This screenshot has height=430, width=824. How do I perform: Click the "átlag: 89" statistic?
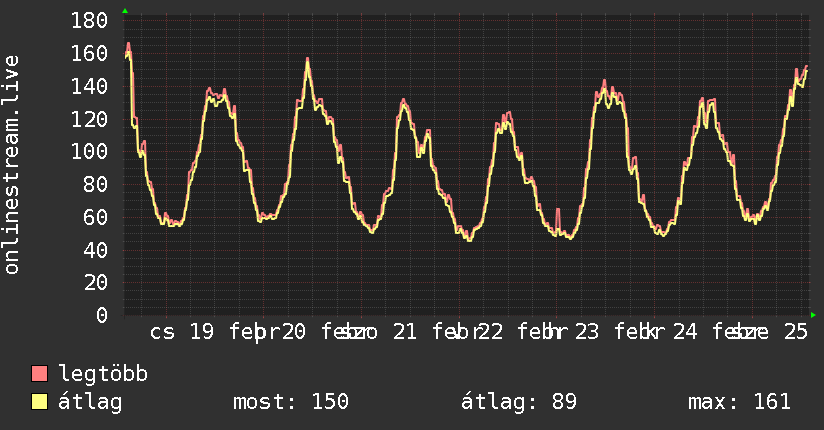[519, 402]
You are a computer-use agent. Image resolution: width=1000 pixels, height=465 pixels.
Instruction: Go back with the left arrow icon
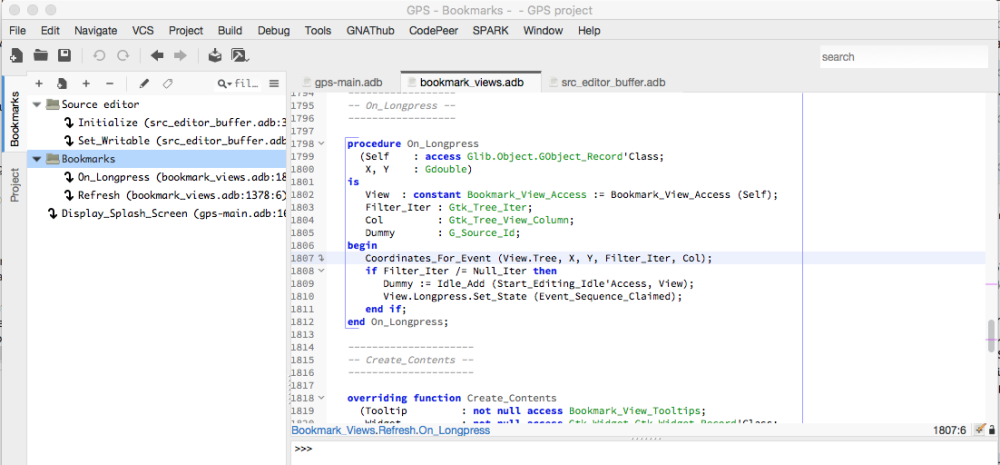157,56
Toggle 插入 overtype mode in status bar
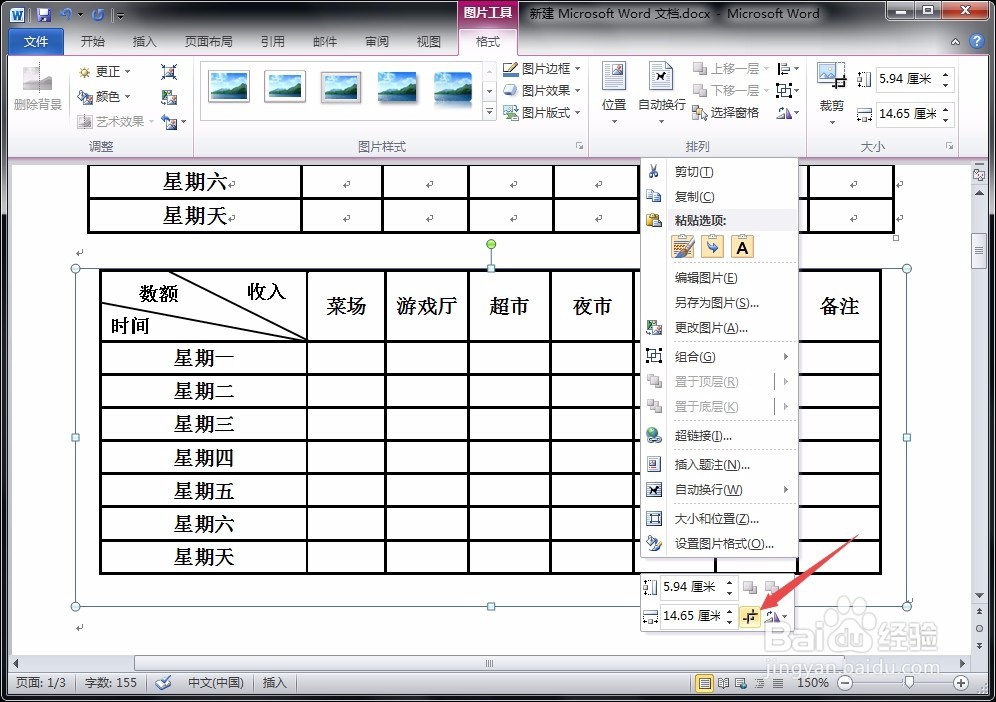The image size is (996, 702). coord(274,683)
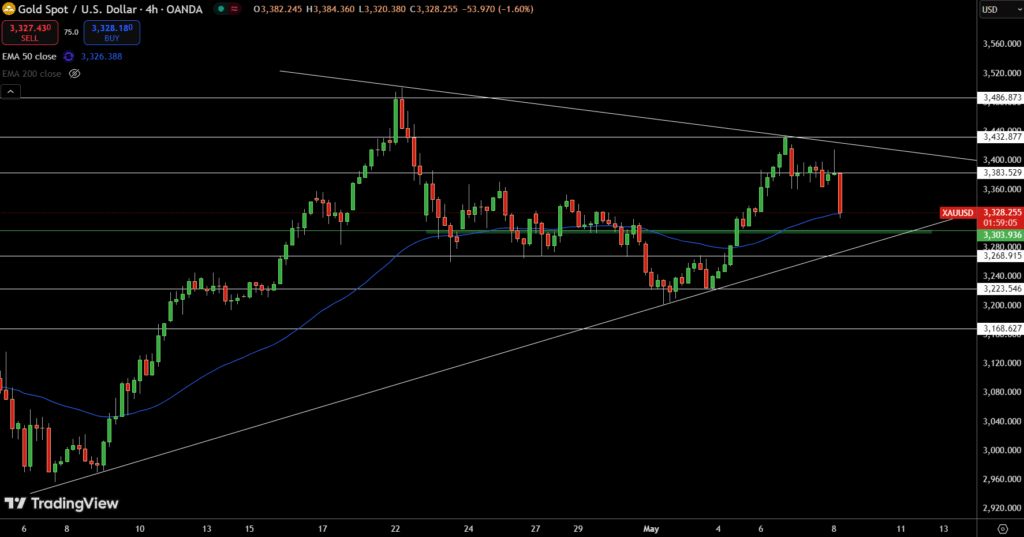Open the Gold Spot / U.S. Dollar symbol selector
Screen dimensions: 1024x537
[x=110, y=9]
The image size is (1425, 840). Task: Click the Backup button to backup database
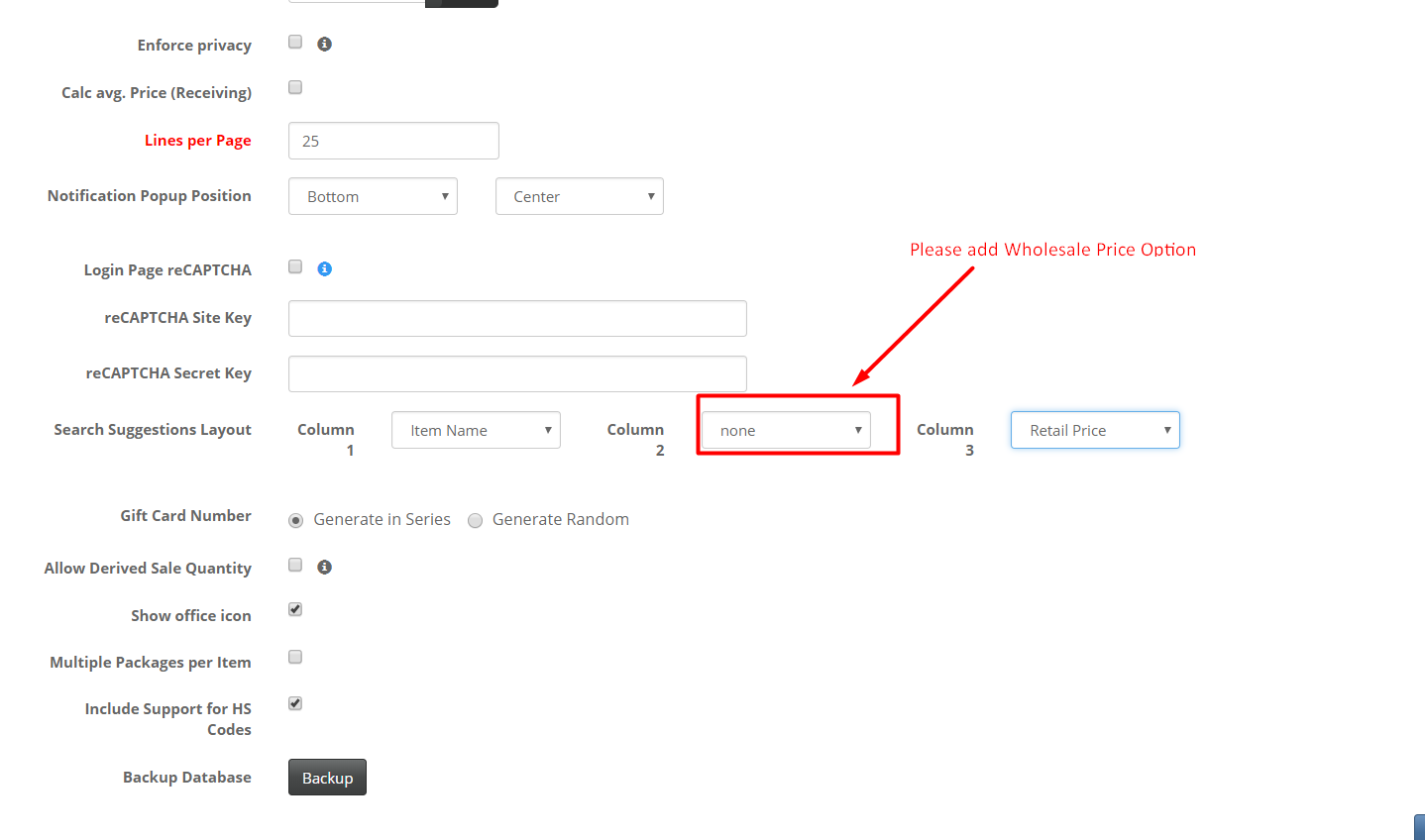coord(327,777)
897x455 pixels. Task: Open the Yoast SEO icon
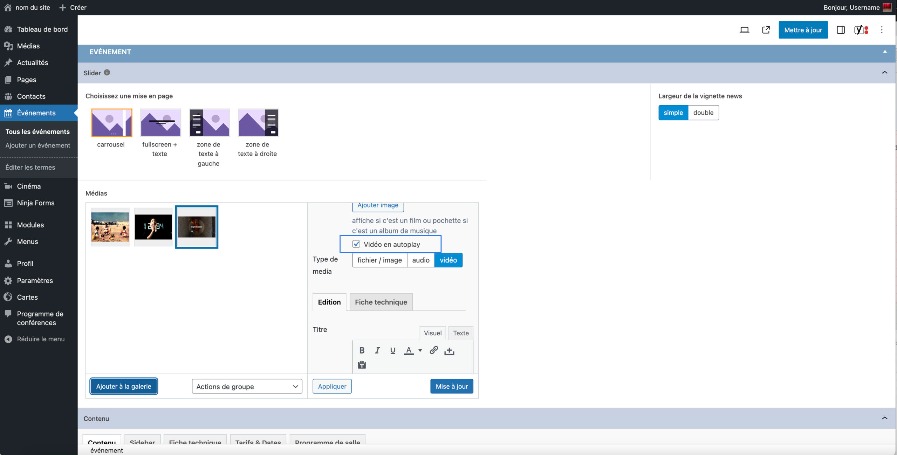[x=861, y=30]
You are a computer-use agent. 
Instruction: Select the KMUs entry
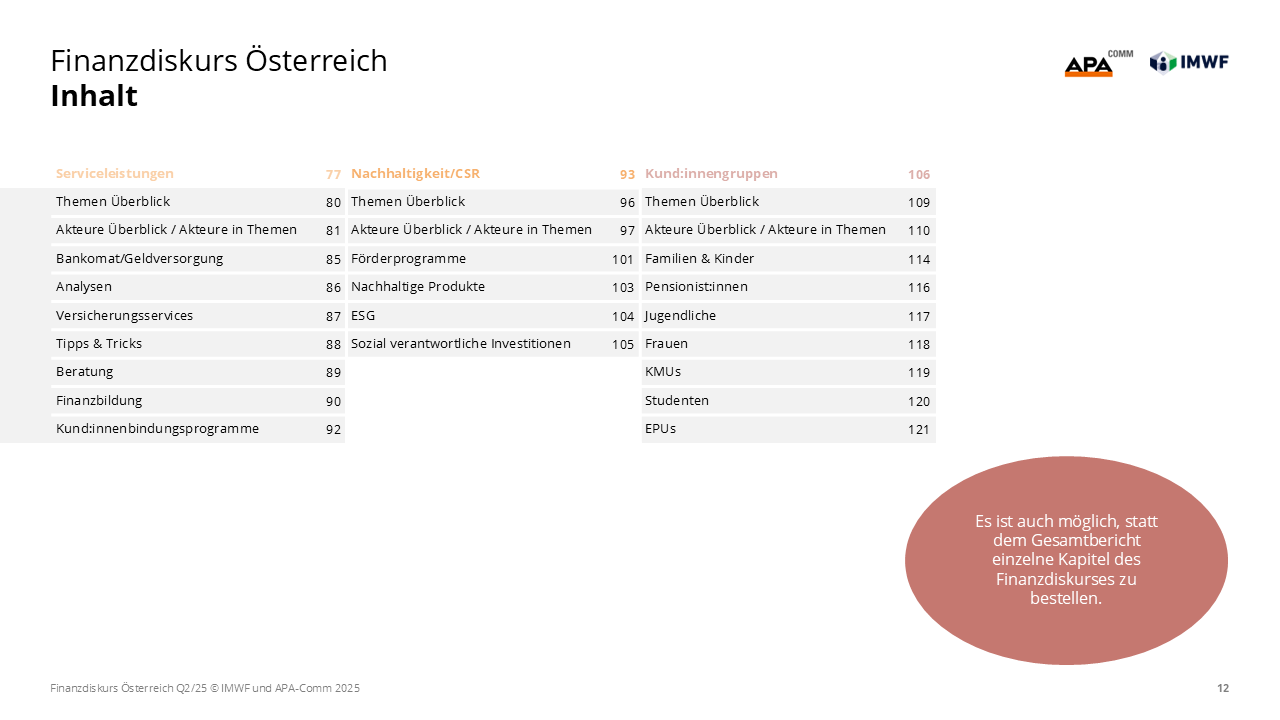(x=663, y=371)
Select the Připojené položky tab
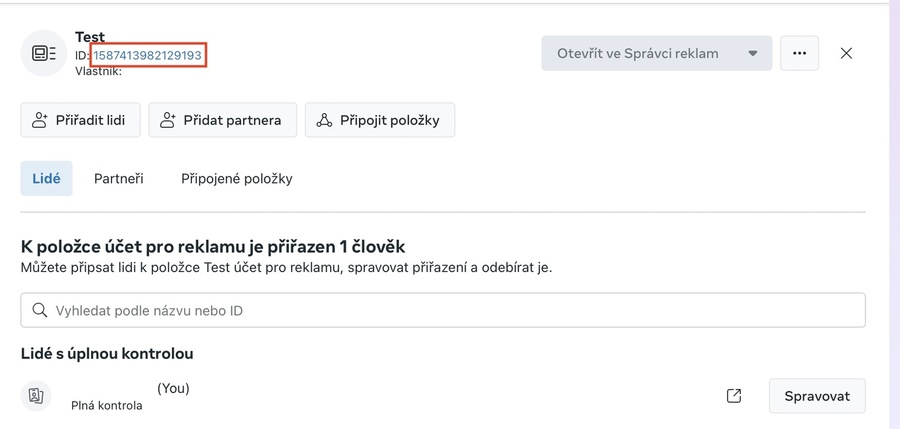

────

# [ABOUT THIS TASK]
Starting at the line that holds "Toggle 插入 overtype mode in status bar", reproduce each line through the last one of the listing, and nothing more; the pictures stay out.

# [WRITTEN ANSWER]
Toggle 插入 overtype mode in status bar
The image size is (996, 702). coord(274,683)
Open the Gold Spot / U.S. Dollar symbol selector
Screen dimensions: 1024x537
[x=110, y=9]
The image size is (1425, 840). Task: Click the Backup button to backup database
coord(327,777)
897x455 pixels. Task: Open the Yoast SEO icon
[x=861, y=30]
You are a computer-use agent. 
Instruction: Select the KMUs entry
(x=663, y=371)
Select the Připojené položky tab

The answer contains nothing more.